Aim of the exercise:
How many lines in the records below contain the string "size"? Reply with the number alone.

..........

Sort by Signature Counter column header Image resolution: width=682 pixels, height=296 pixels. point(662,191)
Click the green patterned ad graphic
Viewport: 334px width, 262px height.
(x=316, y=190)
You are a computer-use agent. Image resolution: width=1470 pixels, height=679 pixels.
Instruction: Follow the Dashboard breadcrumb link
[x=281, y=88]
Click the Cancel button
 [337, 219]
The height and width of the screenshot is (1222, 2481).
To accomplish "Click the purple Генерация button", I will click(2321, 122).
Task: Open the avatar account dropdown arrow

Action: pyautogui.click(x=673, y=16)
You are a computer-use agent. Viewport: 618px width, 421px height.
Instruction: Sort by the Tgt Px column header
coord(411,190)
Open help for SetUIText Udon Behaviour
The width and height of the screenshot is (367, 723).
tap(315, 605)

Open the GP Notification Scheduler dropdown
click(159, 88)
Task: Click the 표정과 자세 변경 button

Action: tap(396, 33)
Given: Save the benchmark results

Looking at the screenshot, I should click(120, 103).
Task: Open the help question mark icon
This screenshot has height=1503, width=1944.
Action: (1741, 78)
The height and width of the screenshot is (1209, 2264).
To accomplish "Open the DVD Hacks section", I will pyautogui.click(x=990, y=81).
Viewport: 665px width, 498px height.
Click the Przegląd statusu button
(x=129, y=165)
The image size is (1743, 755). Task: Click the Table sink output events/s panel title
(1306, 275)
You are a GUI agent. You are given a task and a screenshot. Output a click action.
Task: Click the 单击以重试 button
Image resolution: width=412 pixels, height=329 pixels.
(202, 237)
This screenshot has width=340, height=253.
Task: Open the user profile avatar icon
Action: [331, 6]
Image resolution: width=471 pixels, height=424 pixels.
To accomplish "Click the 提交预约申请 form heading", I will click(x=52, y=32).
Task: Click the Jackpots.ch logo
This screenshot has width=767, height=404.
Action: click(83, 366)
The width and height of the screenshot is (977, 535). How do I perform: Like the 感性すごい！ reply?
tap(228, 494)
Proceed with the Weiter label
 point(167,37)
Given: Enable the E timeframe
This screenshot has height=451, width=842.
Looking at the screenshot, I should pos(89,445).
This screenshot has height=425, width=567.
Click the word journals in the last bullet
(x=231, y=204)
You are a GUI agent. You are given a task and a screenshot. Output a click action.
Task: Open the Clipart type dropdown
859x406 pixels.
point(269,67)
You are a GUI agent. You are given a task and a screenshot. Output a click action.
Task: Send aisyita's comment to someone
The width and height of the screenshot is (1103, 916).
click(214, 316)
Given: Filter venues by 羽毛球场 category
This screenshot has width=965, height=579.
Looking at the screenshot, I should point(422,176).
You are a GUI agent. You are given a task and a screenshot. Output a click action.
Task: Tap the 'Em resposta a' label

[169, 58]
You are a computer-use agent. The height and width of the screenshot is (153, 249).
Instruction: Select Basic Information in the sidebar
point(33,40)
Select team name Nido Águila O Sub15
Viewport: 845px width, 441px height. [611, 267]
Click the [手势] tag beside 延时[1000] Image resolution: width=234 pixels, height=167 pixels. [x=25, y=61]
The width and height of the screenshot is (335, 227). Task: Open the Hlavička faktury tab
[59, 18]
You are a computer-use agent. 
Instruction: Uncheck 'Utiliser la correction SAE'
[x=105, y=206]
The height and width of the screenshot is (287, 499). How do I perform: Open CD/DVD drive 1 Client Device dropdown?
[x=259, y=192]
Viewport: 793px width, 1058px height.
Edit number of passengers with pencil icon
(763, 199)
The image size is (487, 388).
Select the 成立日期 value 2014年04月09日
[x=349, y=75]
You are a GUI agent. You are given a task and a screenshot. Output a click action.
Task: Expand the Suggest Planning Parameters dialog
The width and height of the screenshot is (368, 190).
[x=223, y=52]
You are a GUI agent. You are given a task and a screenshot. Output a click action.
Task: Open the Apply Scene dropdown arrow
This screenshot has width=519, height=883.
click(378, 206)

..........

Answer in full:
2